● How to complete this task:
Only the lines from the one containing "Given: Click the Подписать button to sign" through the final line below belong in the output, copied exactly and without pictures.

● The data:

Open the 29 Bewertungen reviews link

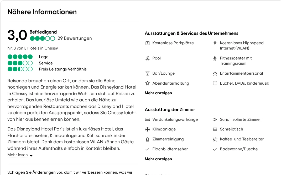point(75,38)
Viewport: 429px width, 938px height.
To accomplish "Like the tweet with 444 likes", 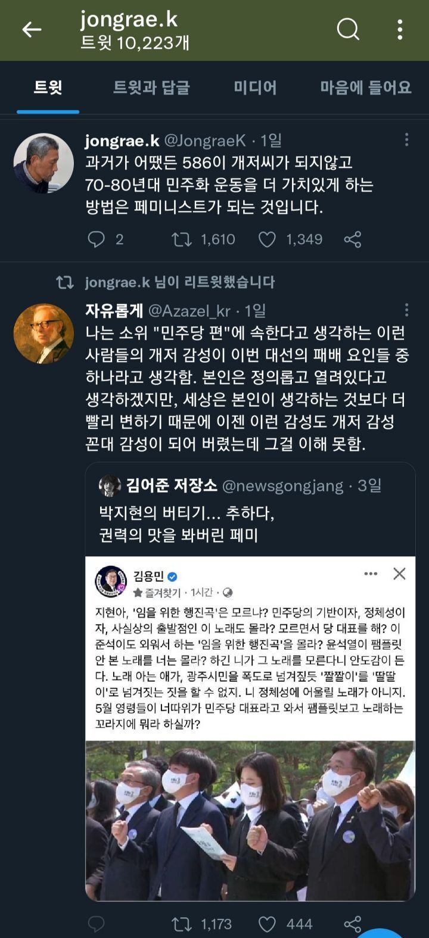I will tap(267, 924).
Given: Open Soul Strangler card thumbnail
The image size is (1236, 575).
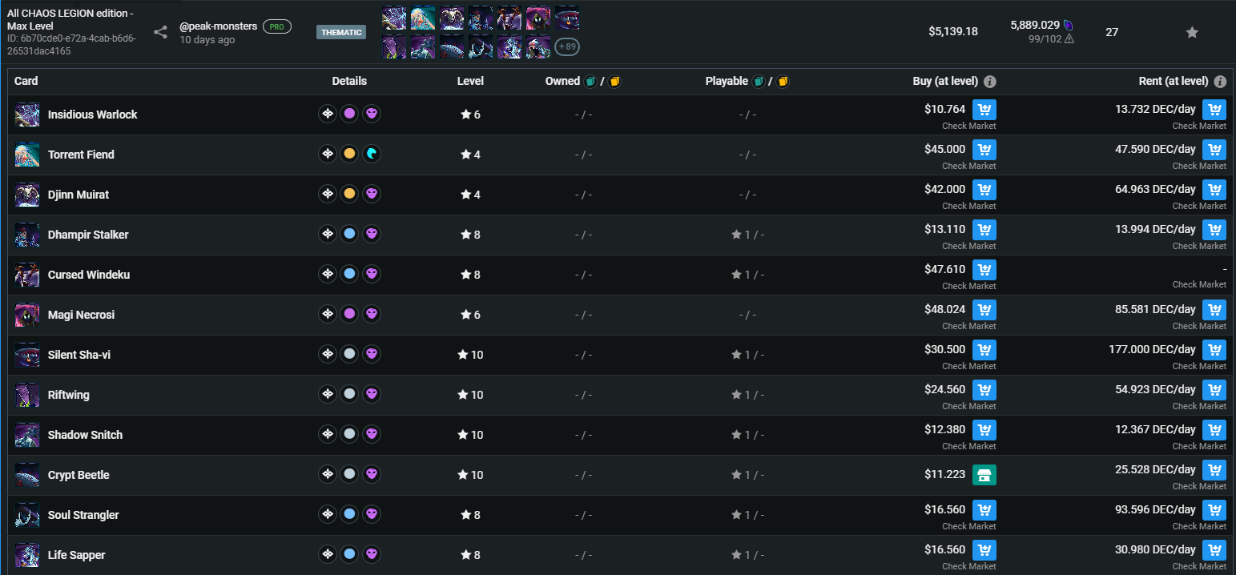Looking at the screenshot, I should click(27, 514).

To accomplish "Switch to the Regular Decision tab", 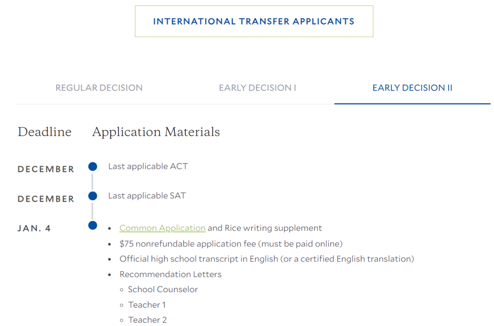I will (x=99, y=88).
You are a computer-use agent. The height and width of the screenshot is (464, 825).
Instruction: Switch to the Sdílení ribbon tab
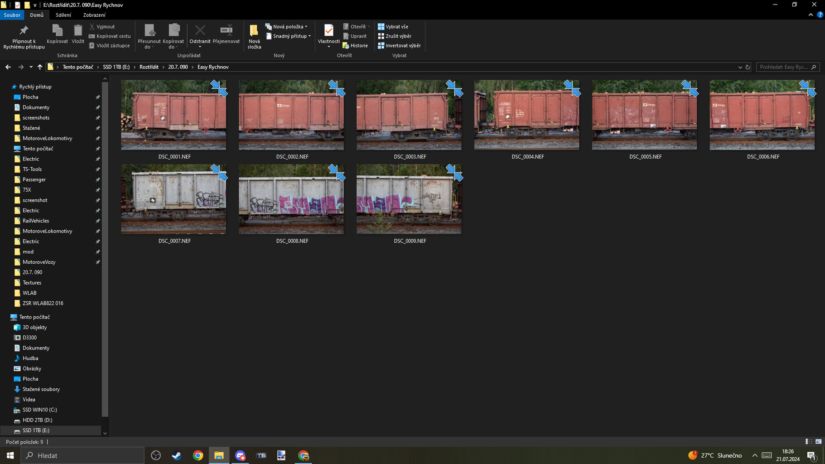click(63, 15)
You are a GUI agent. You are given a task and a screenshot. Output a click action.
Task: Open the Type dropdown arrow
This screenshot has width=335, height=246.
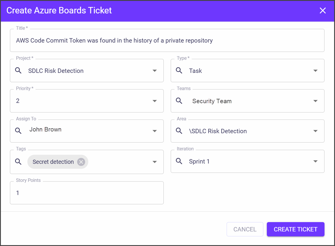click(x=315, y=71)
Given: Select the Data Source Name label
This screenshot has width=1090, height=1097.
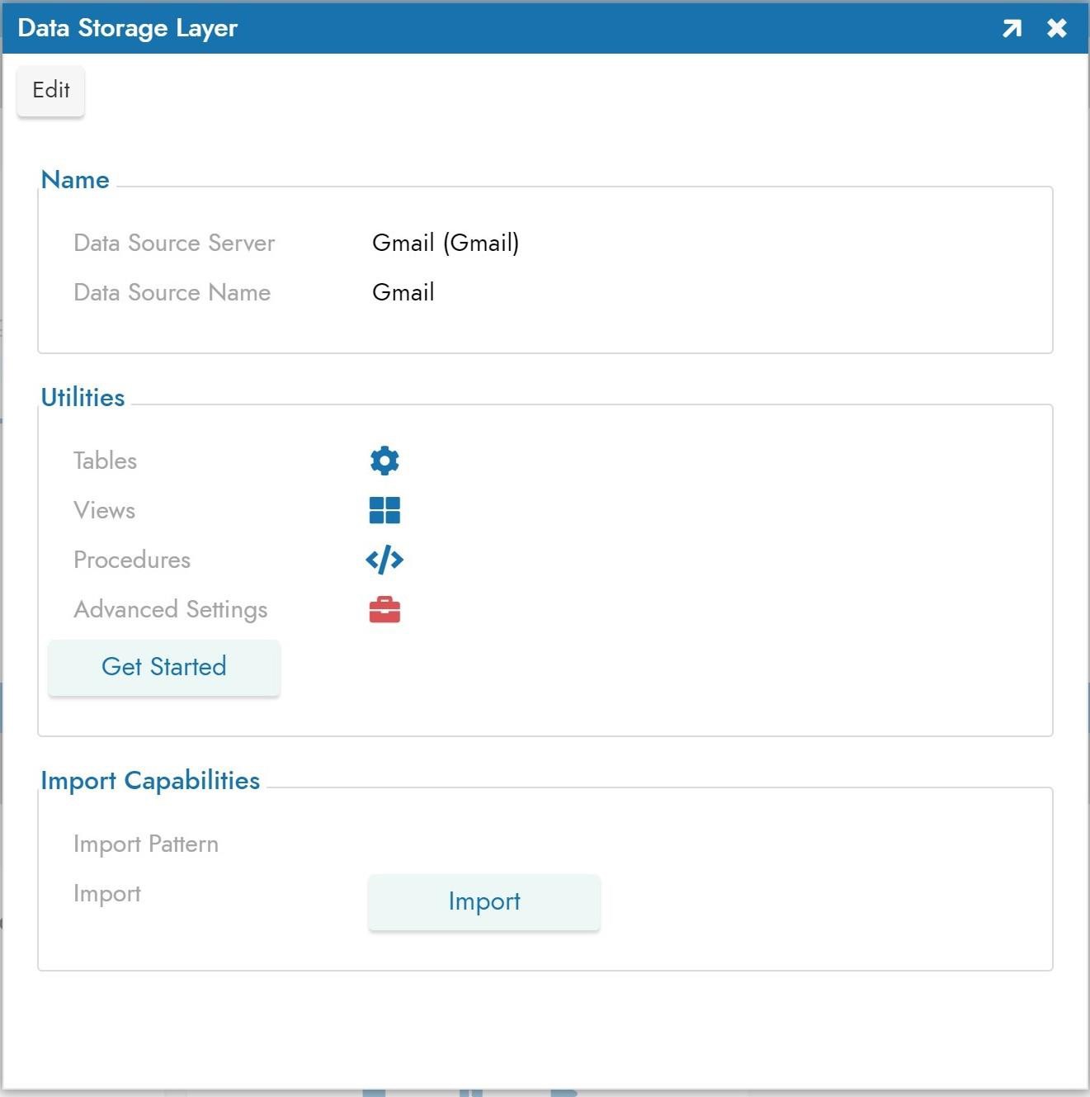Looking at the screenshot, I should [x=172, y=292].
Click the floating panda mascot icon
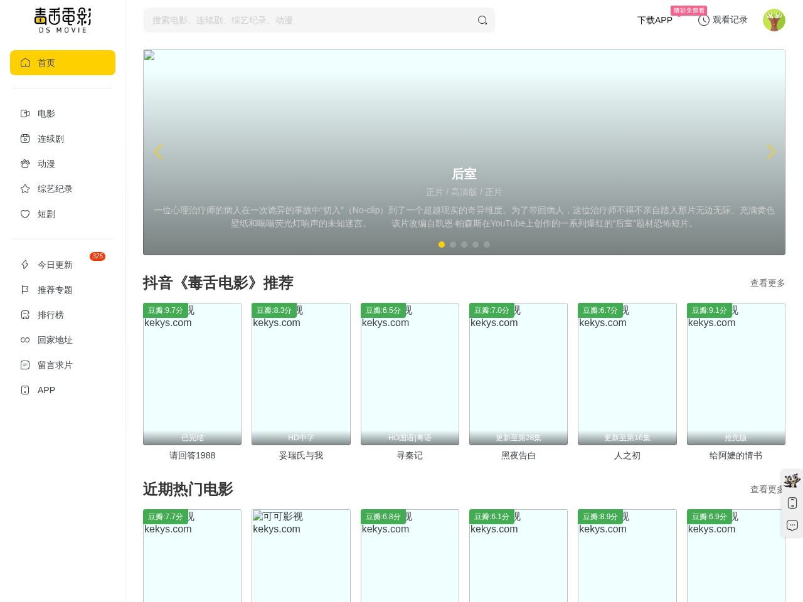The height and width of the screenshot is (602, 803). (x=792, y=480)
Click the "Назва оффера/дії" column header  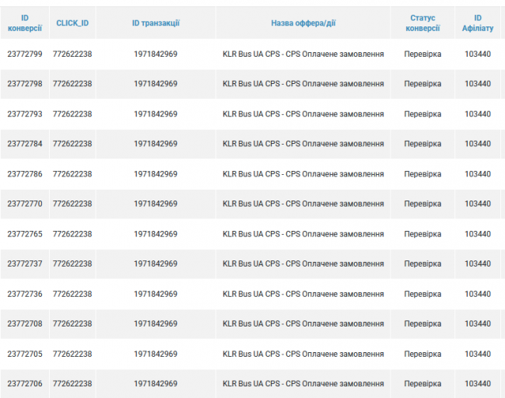[303, 23]
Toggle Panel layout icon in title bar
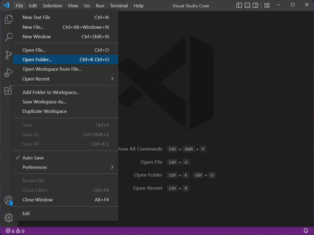Viewport: 314px width, 235px height. coord(247,6)
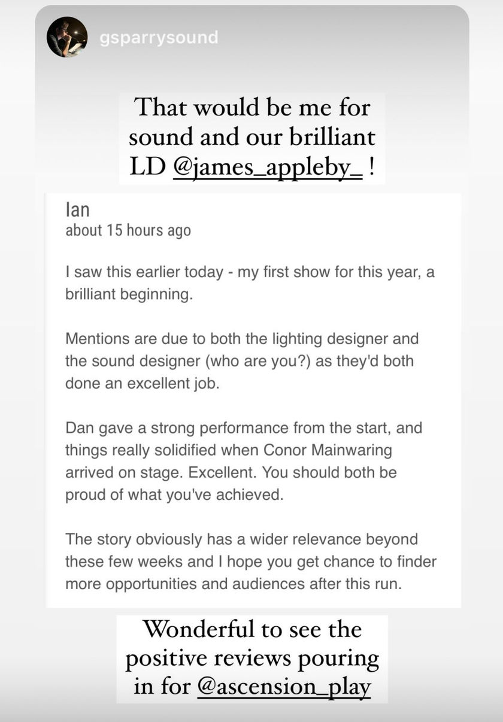Tap the "Wonderful to see the" caption line
The width and height of the screenshot is (503, 722).
coord(252,629)
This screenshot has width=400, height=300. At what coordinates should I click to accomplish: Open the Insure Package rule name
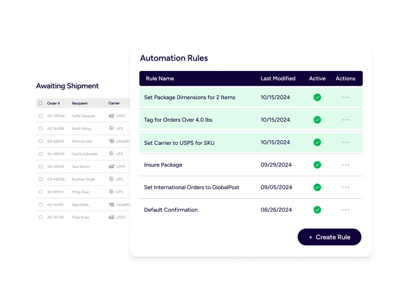(163, 165)
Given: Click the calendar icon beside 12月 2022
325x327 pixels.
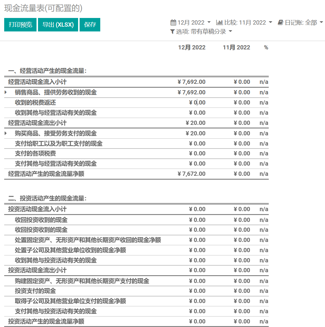Looking at the screenshot, I should (x=173, y=22).
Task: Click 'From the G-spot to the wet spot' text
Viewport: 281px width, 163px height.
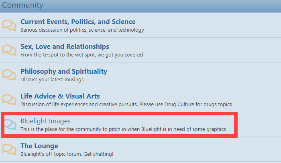Action: pyautogui.click(x=81, y=55)
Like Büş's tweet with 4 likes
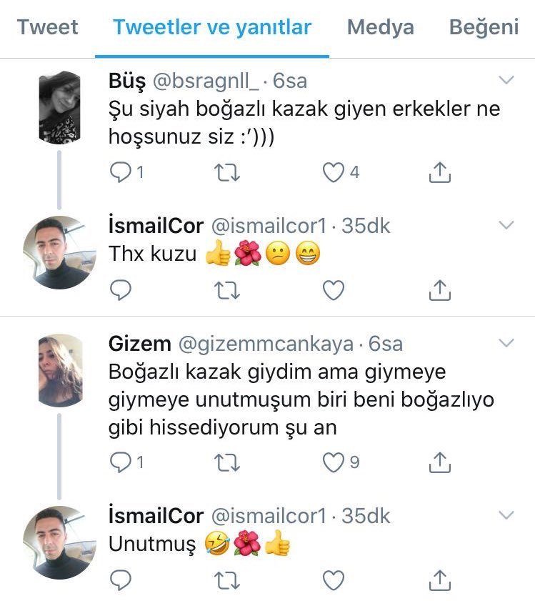This screenshot has height=601, width=535. pos(334,172)
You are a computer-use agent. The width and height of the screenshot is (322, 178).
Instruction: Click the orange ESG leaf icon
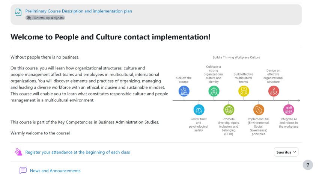point(259,110)
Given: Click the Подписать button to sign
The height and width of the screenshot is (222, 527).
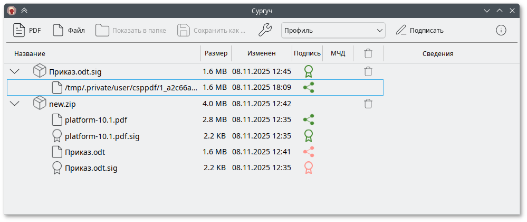Looking at the screenshot, I should point(419,30).
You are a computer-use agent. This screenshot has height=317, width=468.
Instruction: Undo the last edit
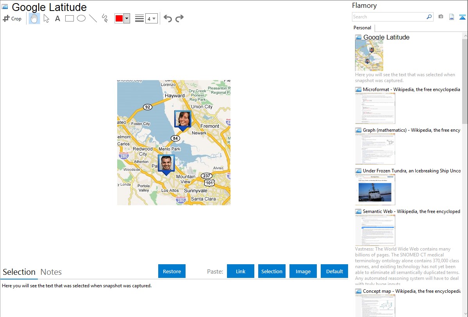(168, 18)
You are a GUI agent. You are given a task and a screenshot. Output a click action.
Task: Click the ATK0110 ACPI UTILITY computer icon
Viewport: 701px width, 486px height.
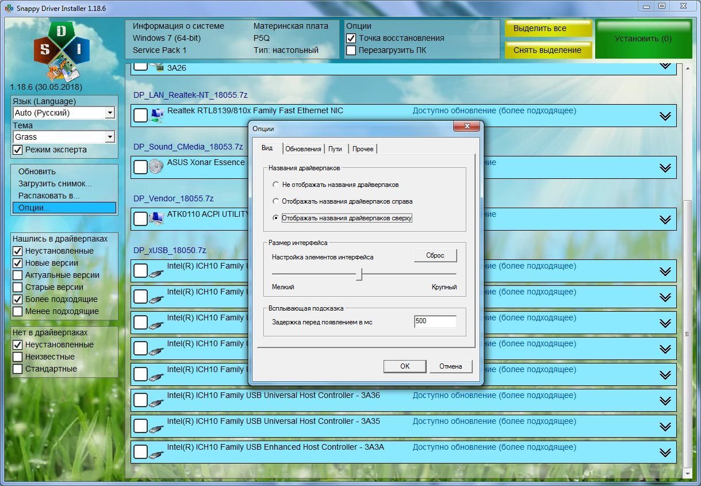click(x=156, y=219)
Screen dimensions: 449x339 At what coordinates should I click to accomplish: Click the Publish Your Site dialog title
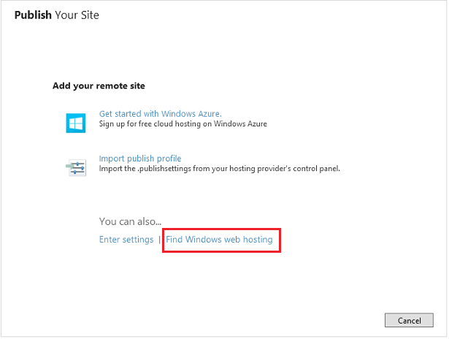(56, 15)
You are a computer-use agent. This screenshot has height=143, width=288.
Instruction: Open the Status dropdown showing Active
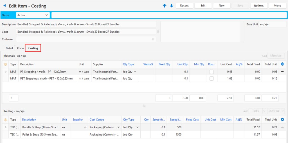coord(33,15)
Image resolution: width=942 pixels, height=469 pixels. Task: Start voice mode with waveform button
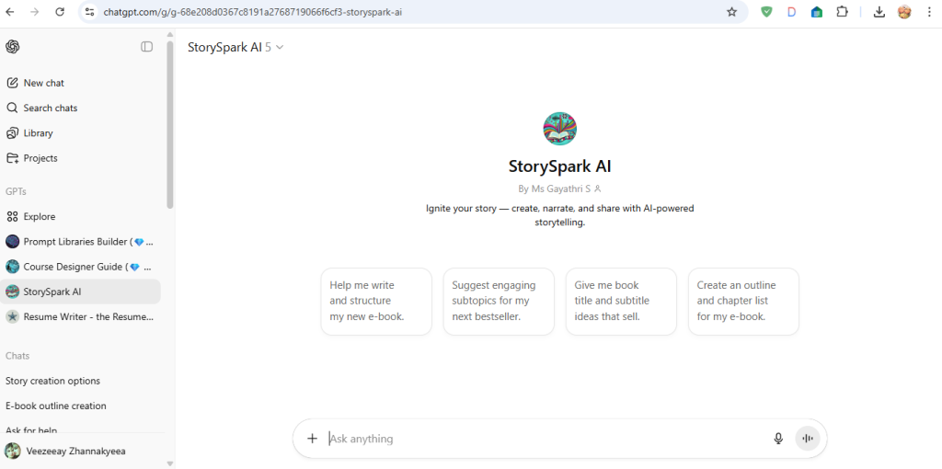(808, 439)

● Task answer:
Given: Click the Подписать button to sign
The height and width of the screenshot is (222, 527).
Looking at the screenshot, I should point(419,30).
You are a computer-use agent. This screenshot has height=317, width=468.
Instruction: Undo the last edit
(168, 18)
You are a GUI agent. You are given a task and a screenshot. Output a click action.
Task: Click the ATK0110 ACPI UTILITY computer icon
Viewport: 701px width, 486px height.
click(x=156, y=219)
Screen dimensions: 449x339 At what coordinates should I click to accomplish: Click the Publish Your Site dialog title
(56, 15)
You are a computer-use agent. This screenshot has height=143, width=288.
Instruction: Open the Status dropdown showing Active
coord(33,15)
Image resolution: width=942 pixels, height=469 pixels. Task: Start voice mode with waveform button
(808, 439)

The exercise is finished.